喜びを分かち合えば倍になり、悲しみを分かち合えば半分になるというのは昔の話だ。競争がはびこる社会で喜びを分かち合えば嫉妬の対象となり、ただでさえ疲れる社会で悲しみを分かち合えば憂鬱が伝染する。
「自分の役割を果たそう」簡単な言葉だと思っていたが、実はこの世でいちばん難しいことだった。自分の役割を果たしながら生きていくということ。
おとなになれば、すごいことができると思っていた。"井戸"の中にいた頃は、危機といっても雨による増水しかなくて、沈まないようにあがいているだけでよかった。大変だったけれどつらくはない。なかなかうまくやれていると思っていたし、井戸の外に出れば何だってできそうな気がした。

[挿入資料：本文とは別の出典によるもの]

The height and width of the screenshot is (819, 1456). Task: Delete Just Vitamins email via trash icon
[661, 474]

でも、いざ世間に出てみると、生きていくだけで精いっぱいだった。もう私を守ってくれる井戸の壁はない。稼ぎがなければ狭い部屋すら借りられない世の中で、自分より強い者に食われないように気を引きしめていなければならなかった。
わずかな狂いが生じるだけで、餌食になってしまうから。自分の役割を果たすことの大変さは、体験してみなければわからない。だから私は、人に寄りかかれなくなった。私が大変なのと同じように、みんなも大変だとわかるから。
みんなも一日中、神経をとがらせてがんばっているのがわかるから、笑顔を見せる。お荷物になりたくなくて、当たり障りのない話ばかりする。他愛もないおしゃべりをする。本当に話したいことを、胸の奥にしまい込んだまま。
不安で眠れない夜は「心配ノート」
私はとても心配性だ。起こりもしないことを、なぜここまで心配してしまうんだろう。ほどほどにしておけばいいのに過剰に心配しすぎて、眠れなくなってしまう。心配性の人は知っている。心配事が多いということが、どれほど疲れることなのかを。

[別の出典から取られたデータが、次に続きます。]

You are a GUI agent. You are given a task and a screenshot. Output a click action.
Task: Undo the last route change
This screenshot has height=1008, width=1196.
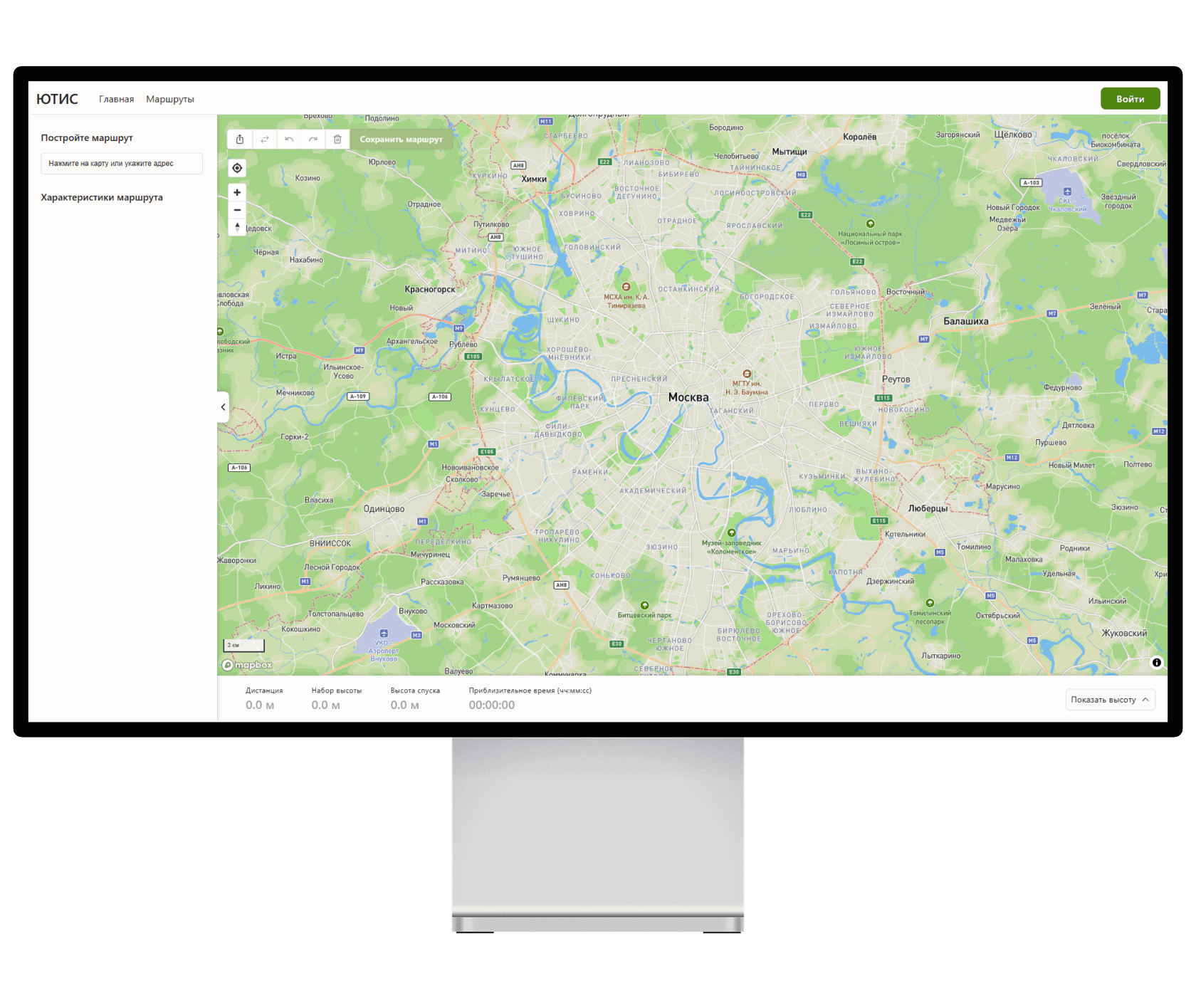coord(289,140)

私はこれを克服する方法を探し始めた。やがて見つけたのは、ノートとペンを使うという方法。頭の中に入っている心配事をペンで一つひとつ書き出していく。日記のように書いたり、絵を描いたりしてもいい。心配事がなくなるまでノートに書き続ける。
5ページを文章でぎっしり埋め尽くした日もあれば、絵を1ページだけ描いた日もあった。心配事を一つひとつ書いていると腕が痛くなり、それだけでも余計な心配をするのはもうやめようという気持ちになった。心配することが面倒になってきたのだ。
横になってただ悩んでいただけの頃とは違い、心配事が増えるたびに手を動かしてノートに書き出す作業をするというのはラクじゃなかった。山のような心配事は少しずつ減っていった。心配ノートは、時が経ってから自分を振り返るきっかけにもなる。
「こんな悩みを抱えてた時期があったなぁ」
「この問題はうまく解決できた」
「これはまだ解決してない」
「次はこうしよう」
同じ問題に再び直面したとき、より柔軟に対処できるヒントをくれたり、成長に気づかせてくれたりもする。これこそが、心配の中に咲いた一輪の花。心を濡らした多くの涙が、この花を咲かせてくれたのだ。

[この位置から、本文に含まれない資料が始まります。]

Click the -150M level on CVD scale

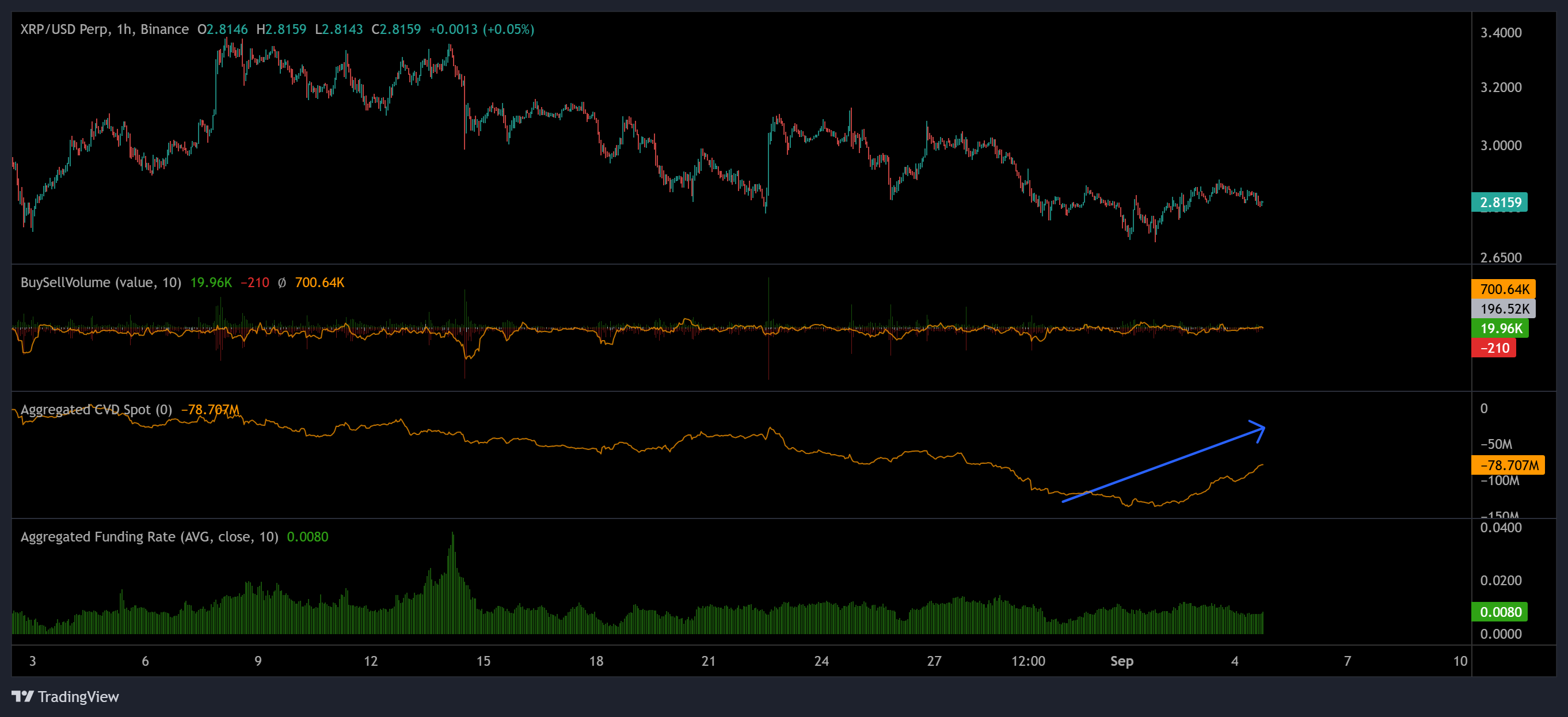click(1500, 516)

人生には、心配せずにはいられない局面もある。でも、頭を抱えて悩まなくても大丈夫。心配したからといって解決するわけじゃないし、心配は心配に過ぎない。自分の心と体をいたわることのほうが重要だ。
心配しても人生がよりよいものになるわけではないのだから、現状をありのまま受け止めるだけでいい。これから何が起こり、何が起こらないかは、誰にもわからない。数えきれないほど心配しても、実際の状況に直面したときは一から取り組むことになる。
そう、考えてみれば、すべて初めてのこと。今年を体験するのも今日を体験するのも今、この瞬間を体験するのも何もかもが初めて。
初めてのことが怖くて、果てしなく感じられるのは当たり前だ。だから心配しなくてもいい。あなたは、当たり前の人生を生きているだけだから。